Return every line of the items below that contains the string "agent", matching case exactly.
# RECORDS FOR THE EXERCISE start
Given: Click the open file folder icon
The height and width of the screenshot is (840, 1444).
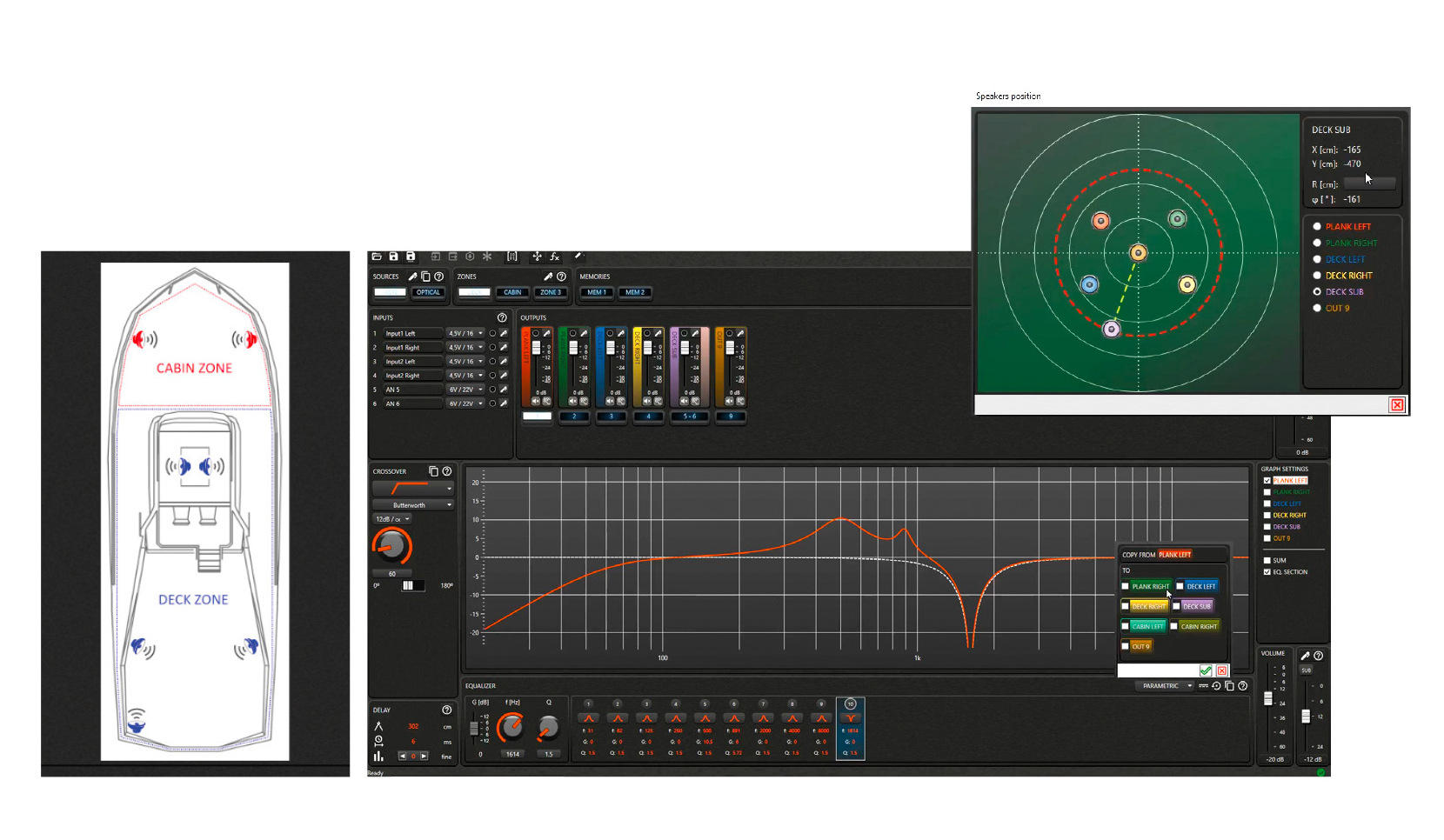Looking at the screenshot, I should tap(377, 257).
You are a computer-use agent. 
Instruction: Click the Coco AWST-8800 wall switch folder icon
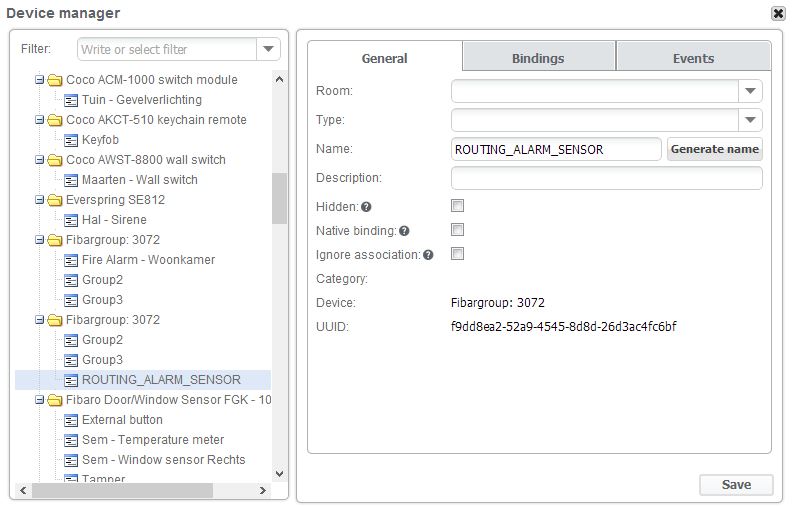54,160
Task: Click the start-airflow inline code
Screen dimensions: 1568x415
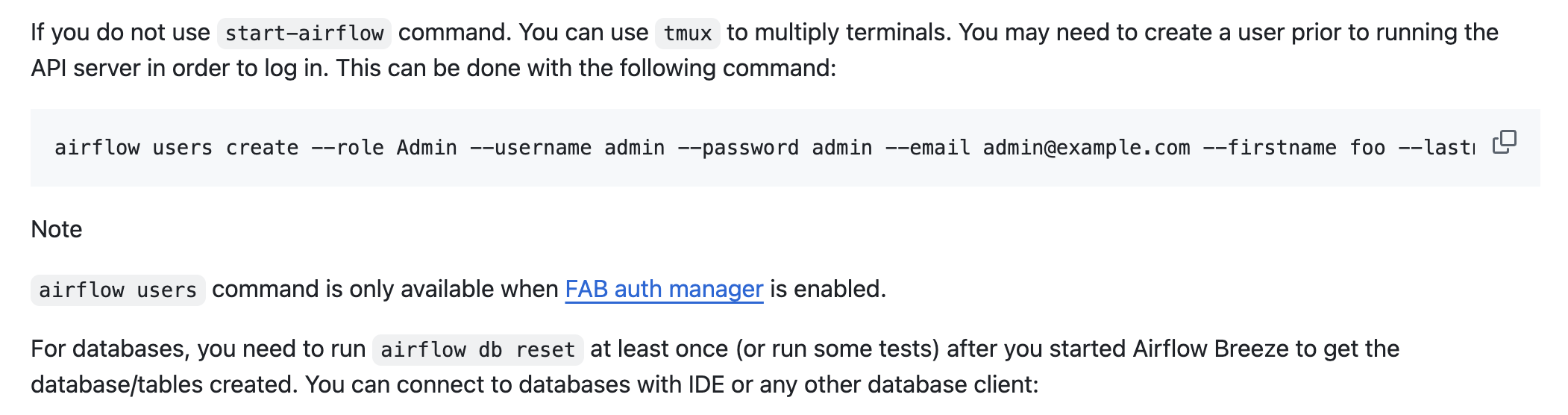Action: (304, 34)
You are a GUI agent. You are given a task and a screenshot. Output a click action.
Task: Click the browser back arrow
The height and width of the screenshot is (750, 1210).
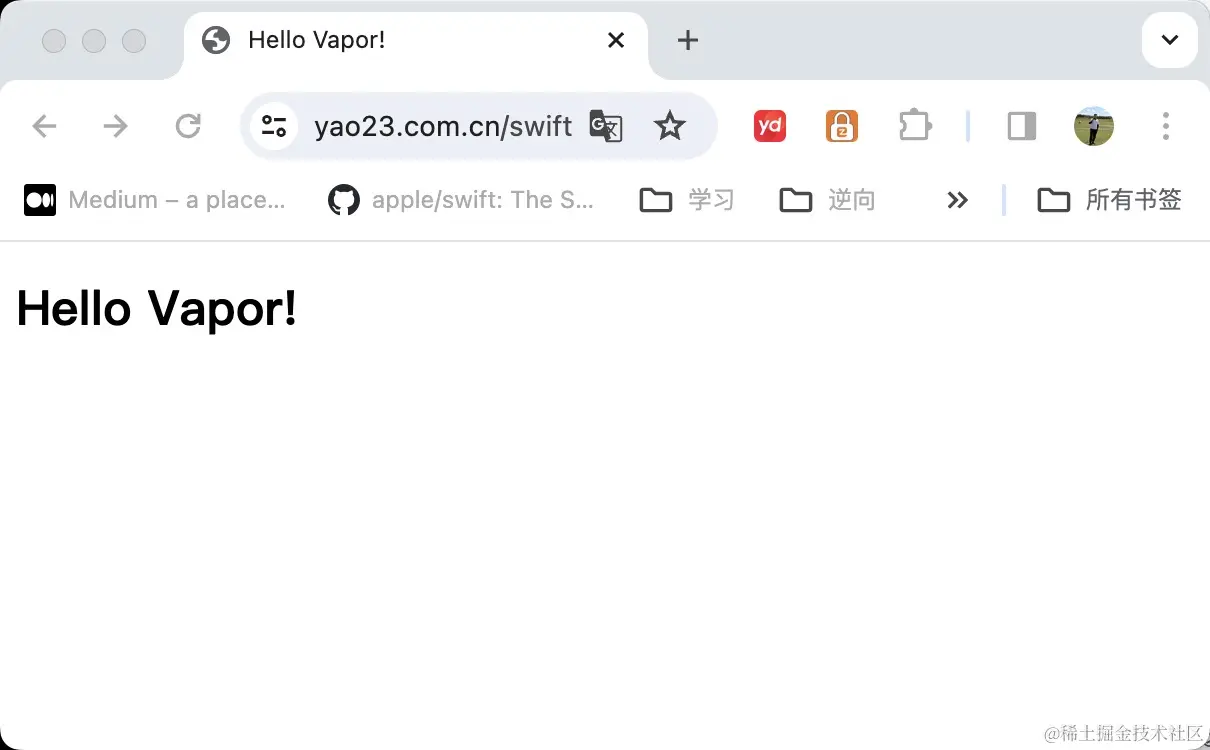pos(44,126)
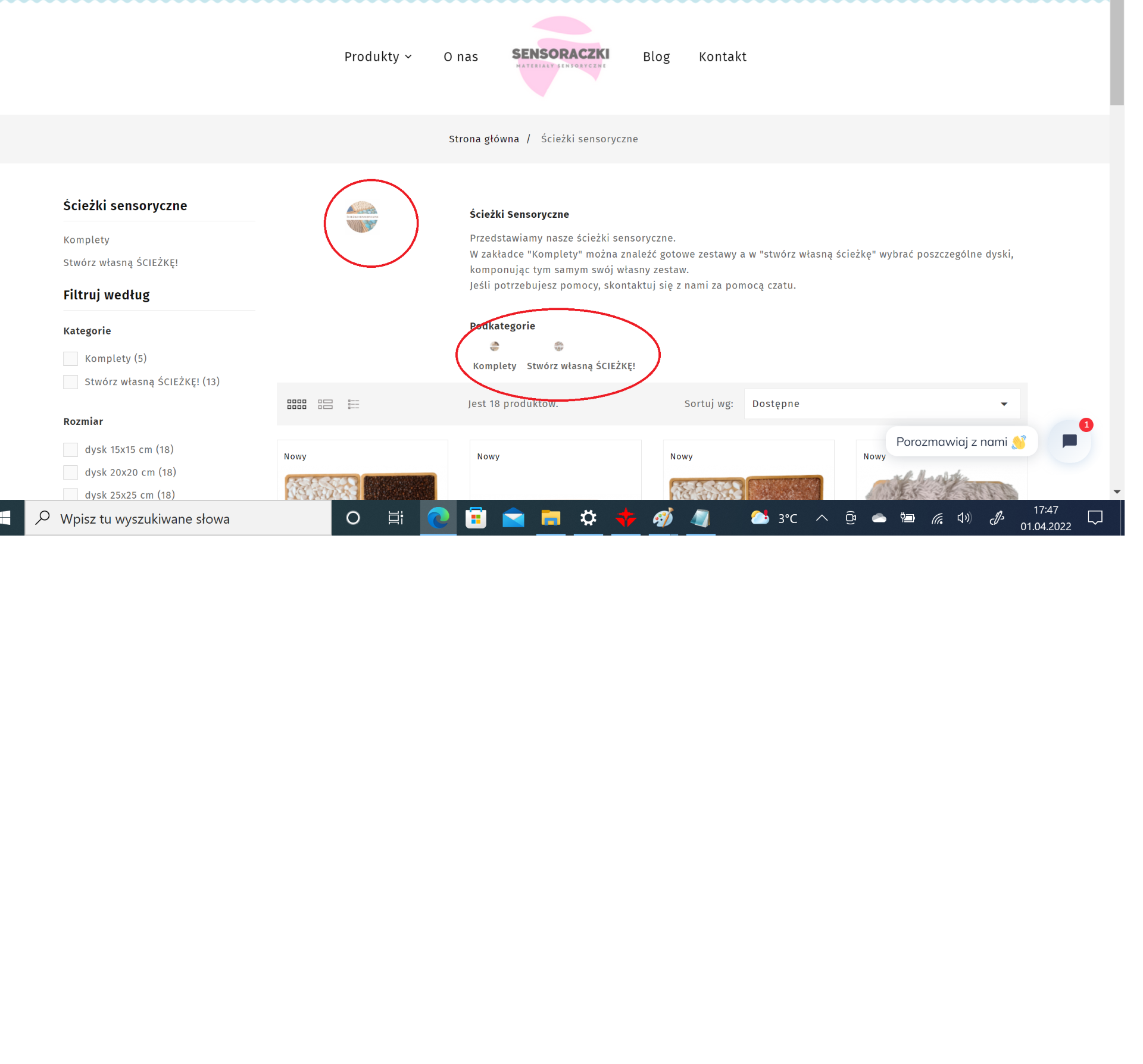Click the Komplety subcategory thumbnail icon

tap(494, 346)
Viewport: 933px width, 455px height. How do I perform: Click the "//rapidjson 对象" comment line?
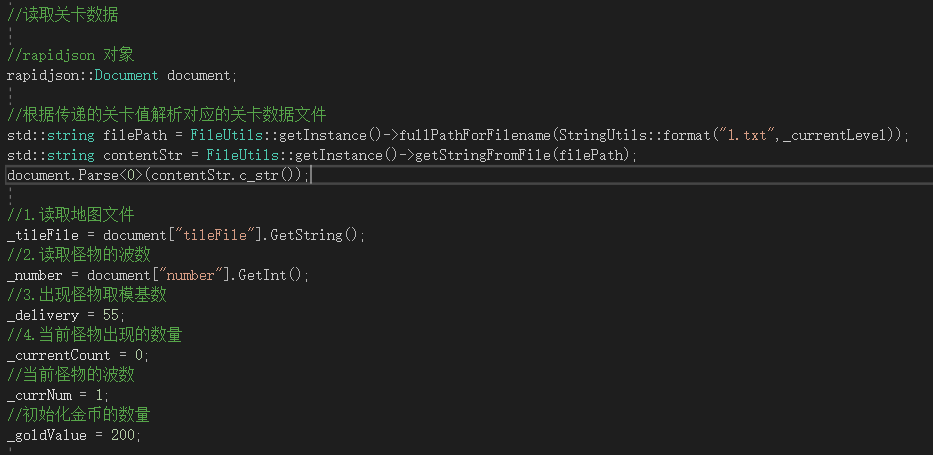70,55
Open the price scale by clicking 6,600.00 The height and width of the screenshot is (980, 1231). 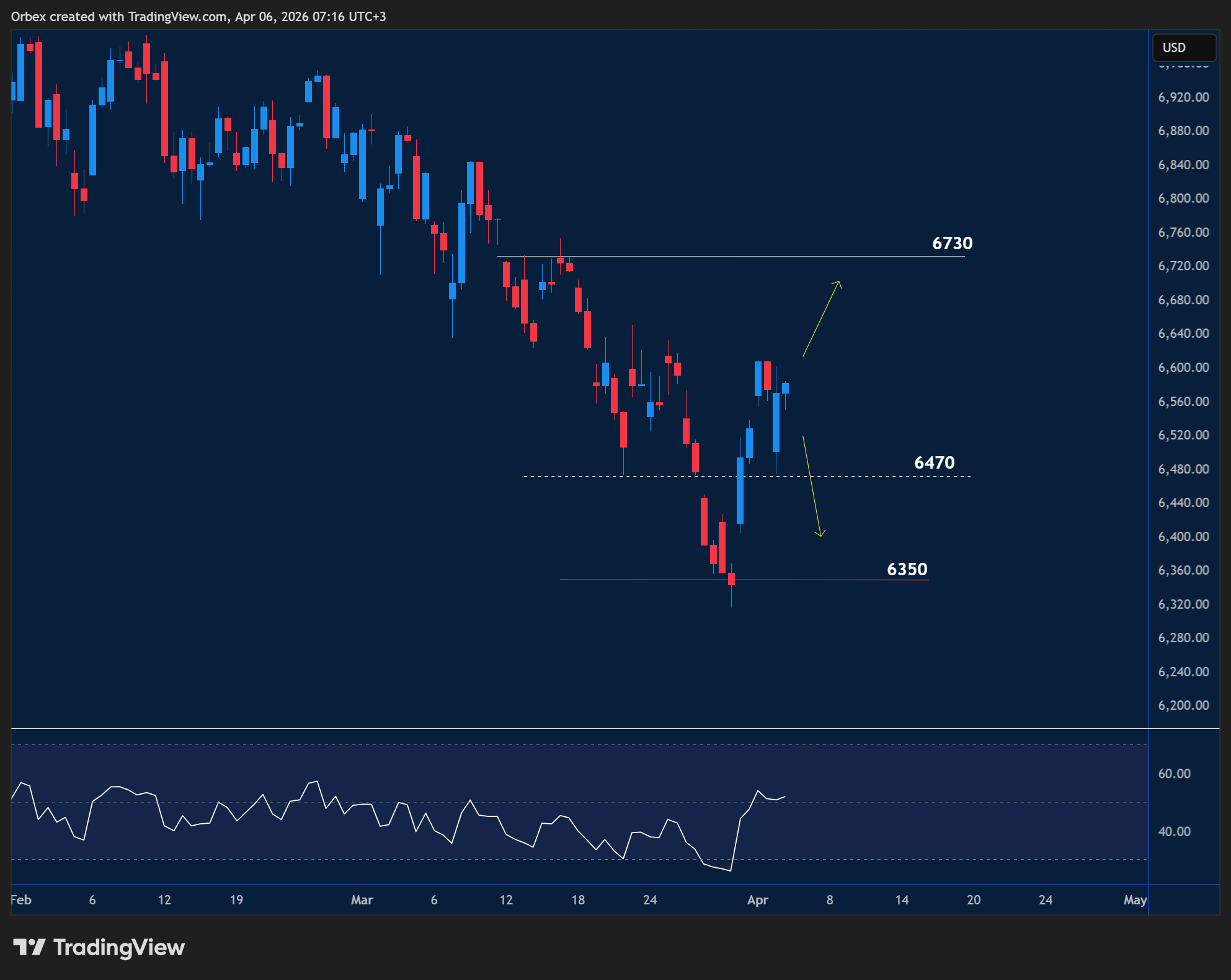point(1182,368)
# RECORDS FOR THE EXERCISE end
- **COMPLETE OUTPUT**
You are a computer-use agent. 
You are a GUI agent. You are given a task and a screenshot. Output a click action.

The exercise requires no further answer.